The Difficulties of Ambassadorship (Fraternity III.)
The novel is the third book of the Fraternity-trilogy and continues the story of the second part, Heaven’s Three Drops of Blood. However, it can be read as an independent novel without knowledge of the first two books.
The novel follows various storylines simultaneously. One of them is the signing of the Treaty of Karlowitz between Turkey and the European powers. This peace – if it is made – would bring rapid progress, safety, and the opportunity to rebuild for Hungary and the Balkan region. Ibrahim pasha, the father of Kartigam in Menander’s novel is present at the negotiations alongside many other characters from the novel about Kartigam. The second storyline recounts the preparations for the lawsuit against a swindler under the name István Károlyi, specifically focusing on testimonies. The real István Károlyi, it turns out, with whom witnesses were familiar before the battle of Zenta in 1686, is now not remembered by anyone. Witnesses cannot recall his looks or his habits, and if they can, they are faced with contradictions. In the meantime, István Károlyi (or the swindler who bears his name) marries a wealthy widow so that he does not need the fortune of his brother Sándor Károlyi, which would have been the object of the lawsuit. He moves away from his brother’s home to his wife’s. However, this reveals his connections to anti-imperial rebels, the Kuruc forces, meaning he is confronted with his loyal brother in a civil war situation. The third storyline follows the fate of the novel about Kartigam. The wife of Sándor Károlyi, Krisztina Barkóczy, gets more and more obsessed with it. Not only does she identify with Kartigam, baptized Krisztina, but she also finds herself more and more frequently at the imaginary locations of the novel, while its characters are getting more active in reality.
Finally, the peace of Karlowitz is made, but most of the Balkans remain under Turkish power. The lawsuit is decided, too: the jury declares István Károlyi a swindler and an identity thief and orders his arrest. The verdict states that in reality he is not István Károlyi but a vagrant named Gergely Nagy who abused his resemblance to István Károlyi and his knowledge of the Károlyi family. Except István Károlyi cannot be arrested due to the fact that he has been killed by his own soldiers, the Kuruc men. However, the real Gergely Nagy appears and almost gets hanged for an old crime he committed, but in the end, he is left alive to live happily ever after.
The Difficulties of Ambassadorship, similarly to the first two parts of the trilogy, mixes the features of ancient adventure and baroque courtyard novels with the postmodern historical novel.

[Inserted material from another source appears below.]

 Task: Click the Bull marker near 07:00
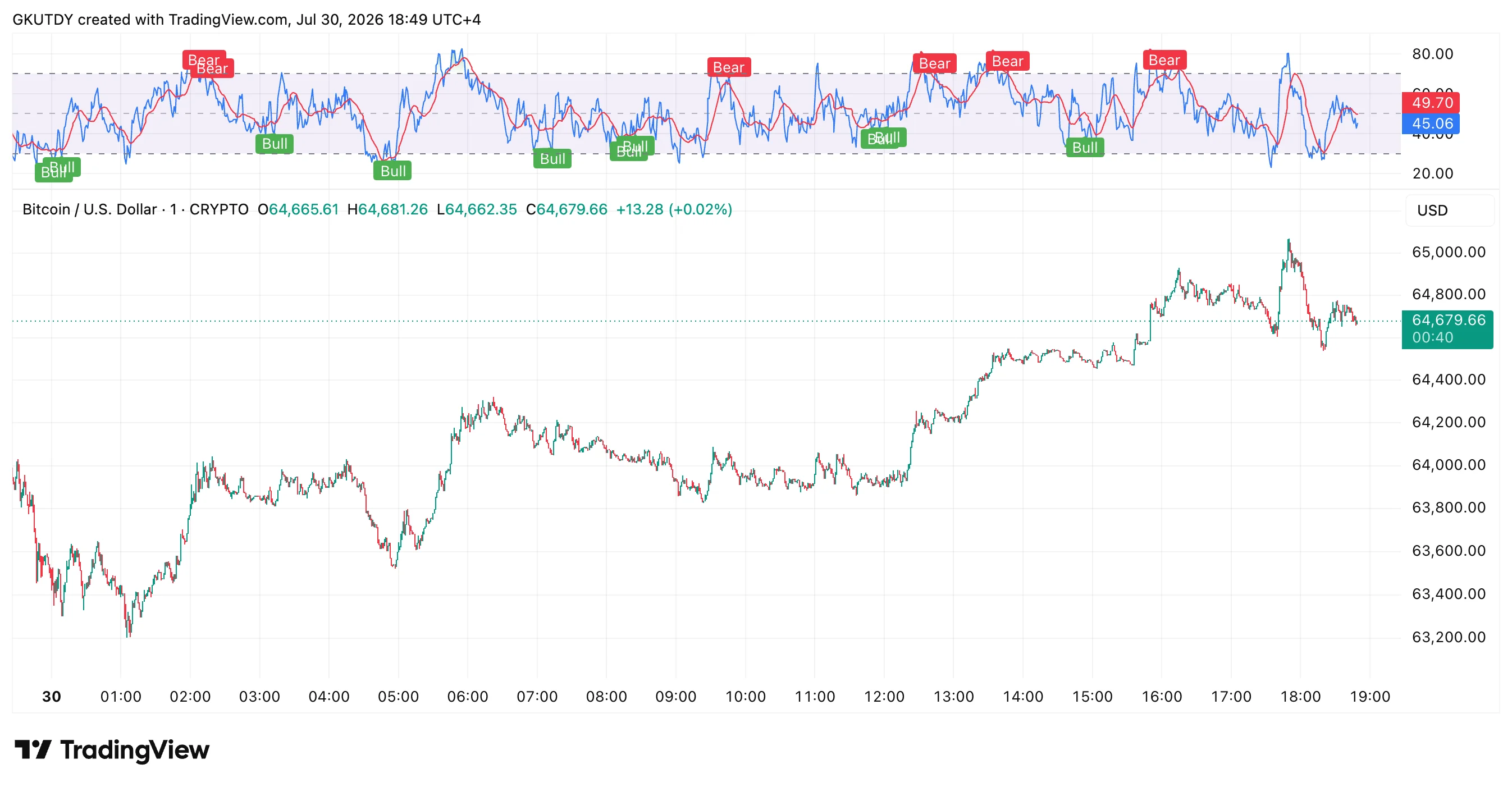(552, 158)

László Márton’s trilogy connects the three levels of identity: the self-identity of the identity thief István Károlyi is written into the uncertain identity of Hungary being freed from Turkish domination, all of which materialized in the identity of the novel’s genre (and that of the manuscript of the novel about Kartigam). The author, while guiding the reader through a labyrinth of mirrors, combines the tradition of the baroque adventure novel with postmodern historiographic metafiction. Thus, The Difficulties of Ambassadorship and the entire Fraternity-trilogy are take their place on the shelf alongside important novels dealing with cultural memory, such as the works of Lawrence Norfolk, Christoph Ransmayr, Daniel Kehlmann, and Olga Tokarczuk.
László Márton was born in Budapest in 1959. He graduated from the Faculty of Arts at ELTE with a Hungarian-German-Sociology major in 1983. Since then, he has been freelancing.
His first work, a one-act play was published in a now defunct journal Mozgó Világ (Moving World) in 1981, and his first book, a collection of novellas, was published in 1984. He has since been writing and publishing and also translating classic works of German and Austrian literature. About fifteen plays of his were presented in theaters in Budapest and other parts of Hungary. Of these, the most important is a drama trilogy set during the period of Ottoman rule titled A nagyratörő (The Ambitious) (Eger, 2008–2010, directed by Tibor Csizmadia). He has also written radio plays and movie scripts, two of which were directed by Zoltán Kamondi: Tudatalatti megálló (Subconscious Station, 1990) and Halj már meg! (Die already!, 2016). Some of his significant literary prizes: the Tibor Déry Prize (1991); the Attila József Prize (1997); the Milán Füst Prize (1999); The Laurel Wreath of the Hungarian Republic (2004); the Sándor Márai Prize (2007); the Janus Pannonius Translation Prize (2013); the Glass Ball Prize, Budapest, Shop of Writers (2016). Márton is married and the father of three children.